Newly minted call centre with inexperienced representatives and inexperienced supervisors – a formula for some really entertaining moments. Prepaid cellphone customers were a snap to deal with. Most of the calls were just to add time to their phone. The upset callers invariably had some issue with how their minutes all got used up so fast.
It must have been within my first couple of weeks on the job when I got a guy complaining about the call log. The time stamps on our call logs were all in Greenwich Mean Time. Whose bright idea that was, I have no idea. That was an invitation to confusion. He said he could not have possibly made those calls because he was asleep at the time those calls were made.

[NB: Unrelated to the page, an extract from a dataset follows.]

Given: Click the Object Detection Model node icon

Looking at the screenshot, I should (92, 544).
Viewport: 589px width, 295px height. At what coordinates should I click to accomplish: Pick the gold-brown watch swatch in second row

With my several weeks of experience, I explained to him that we used Greenwich Mean Time, which was a great deal different than the corresponding time in the United States. I thought I was making sense, but he didn't want to buy it from me. He demanded a supervisor.
My supervisor, of course, was almost as green as I was. He took over the call, and I got to stand around waiting to get my seat back, listening to the supervisor's end of the conversation. He sounded totally full of crap. I probably did too, but at least I knew what Greenwich Mean Time was called, even if I didn't know how many hours different it was from say, Eastern Standard. He kept telling the customer over and over about Green Minitch (rhymes with spinach) Time. I thought it was so funny that by the time he finished, I was fit to bust.
Several other employees and I teased him about it mercilessly. When, for morale, the company wanted us to create team names, I suggested the Green Minitch Morons, putting several of us in stitches. The supervisor was a good sport about it, though. Those were the days when call centre work was still fun for most of us.